- TEXT PASSAGE
TRAINING AND DEVELOPMENT
CUPE’s union education program continues to develop and evolve to meet the emerging needs of our locals and membership. Our Union Development team is dedicating significant time and resources toward updating and expanding courses and supporting facilitators. CUPE currently has 52 unique courses, 41 of them are available in both French and English. An additional 8 courses are in the process of being adapted into French.
Human Rights Workshop
CUPE held its first André Lamoureux Memorial School in Cornwall, Ontario, in September 2014. The weeklong school was a great success, with over 50 participants from 10 locals all across Ontario.
Among the 5 courses offered during the school, the new CUPE Introduction to Human Rights workshop was piloted for the first time with 16 participants. The workshop includes awareness modules on oppression, discrimination and equality. It explores union tools such as pay equity, employment equity, duty to accommodate, childcare and anti-harassment policies. The workshop was very well received by participants. It will be piloted a second time for CUPE members in BC in the last week of January at the Canadian Labour Congress weeklong school.
CUPE’s 50th anniversary and the Fairness initiative have sparked a renewed interest in labour history. We have developed a brand new course: Labour History and the Class Struggle Today. It is available as a 9-hour, 2.5 days (winter school) and weeklong course. Participants learn about key moments in labour history and the context of those key moments. The course has three main goals: 1) to remember and honour those who came before us; 2) to learn the best from the past in order to inform our struggles today; and 3) to share our story with members and the community.
We piloted the course in Saskatchewan and Manitoba and offered the new weeklong at the Ontario Fall School in November. By all accounts, the course was a big hit. Participants leave with a sense of pride, eager to share our story, and inspired to make history.
This year marks the 10th anniversary of the Member Facilitator Program. In 2004, the NEB recognized the importance of the program and the value of peer education and adopted a policy that put in place a comprehensive approach to recruiting, selecting, training and supporting member facilitators. The Member Facilitator Program replaced the “occasional instructor” program that preceded it.
Member facilitator training is continually revised to better equip the union’s facilitators and the Union Development Department has refined the process for certification and ongoing development of member facilitators. Hundreds of members have been selected and trained, with an ongoing emphasis on recruiting and training members from equality-seeking groups. Many members have gone on to be recruited as servicing representatives. This November and December will see another 50 members trained as facilitators from the Atlantic, Maritimes, Ontario and Manitoba regions.

- TASKS FOR THIS EXERCISE
1. Reproduce the part of the training and development text from "We piloted the" to "that preceded it.".
2. Using the training and development text, answer the following:
(a) How many of CUPE's courses are available in both French and English?
(b) In which city was the first André Lamoureux Memorial School held?
(c) Which program did the Member Facilitator Program replace?

- DATASET RECORDS
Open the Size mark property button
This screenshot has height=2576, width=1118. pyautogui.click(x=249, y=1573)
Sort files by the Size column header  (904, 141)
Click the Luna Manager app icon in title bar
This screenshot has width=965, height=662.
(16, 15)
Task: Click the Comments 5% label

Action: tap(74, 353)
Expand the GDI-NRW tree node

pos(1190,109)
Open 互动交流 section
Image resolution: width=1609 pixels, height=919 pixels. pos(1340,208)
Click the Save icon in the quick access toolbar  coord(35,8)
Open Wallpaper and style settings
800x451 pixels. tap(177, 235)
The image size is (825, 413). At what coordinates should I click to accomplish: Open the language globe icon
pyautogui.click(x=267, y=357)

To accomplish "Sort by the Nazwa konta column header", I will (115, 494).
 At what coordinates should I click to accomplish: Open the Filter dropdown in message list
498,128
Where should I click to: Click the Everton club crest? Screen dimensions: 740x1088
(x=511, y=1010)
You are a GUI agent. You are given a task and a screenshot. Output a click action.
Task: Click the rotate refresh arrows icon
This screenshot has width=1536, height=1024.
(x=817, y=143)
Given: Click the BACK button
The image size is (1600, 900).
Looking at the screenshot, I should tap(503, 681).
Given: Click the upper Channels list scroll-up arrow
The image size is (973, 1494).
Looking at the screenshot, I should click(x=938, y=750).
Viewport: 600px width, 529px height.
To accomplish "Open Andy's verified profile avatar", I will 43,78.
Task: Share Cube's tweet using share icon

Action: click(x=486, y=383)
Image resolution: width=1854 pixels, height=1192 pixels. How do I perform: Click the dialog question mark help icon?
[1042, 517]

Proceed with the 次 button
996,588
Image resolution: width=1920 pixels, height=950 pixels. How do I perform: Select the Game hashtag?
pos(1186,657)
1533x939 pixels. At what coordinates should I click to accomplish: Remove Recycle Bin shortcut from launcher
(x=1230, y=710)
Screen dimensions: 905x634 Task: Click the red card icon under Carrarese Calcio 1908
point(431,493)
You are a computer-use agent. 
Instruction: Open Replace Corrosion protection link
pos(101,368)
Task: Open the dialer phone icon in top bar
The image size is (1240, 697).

- FINAL ANSWERS
1.
We piloted the course in Saskatchewan and Manitoba and offered the new weeklong at the Ontario Fall School in November. By all accounts, the course was a big hit. Participants leave with a sense of pride, eager to share our story, and inspired to make history.
This year marks the 10th anniversary of the Member Facilitator Program. In 2004, the NEB recognized the importance of the program and the value of peer education and adopted a policy that put in place a comprehensive approach to recruiting, selecting, training and supporting member facilitators. The Member Facilitator Program replaced the “occasional instructor” program that preceded it.

2.
(a) 41
(b) Cornwall, Ontario
(c) The "occasional instructor" program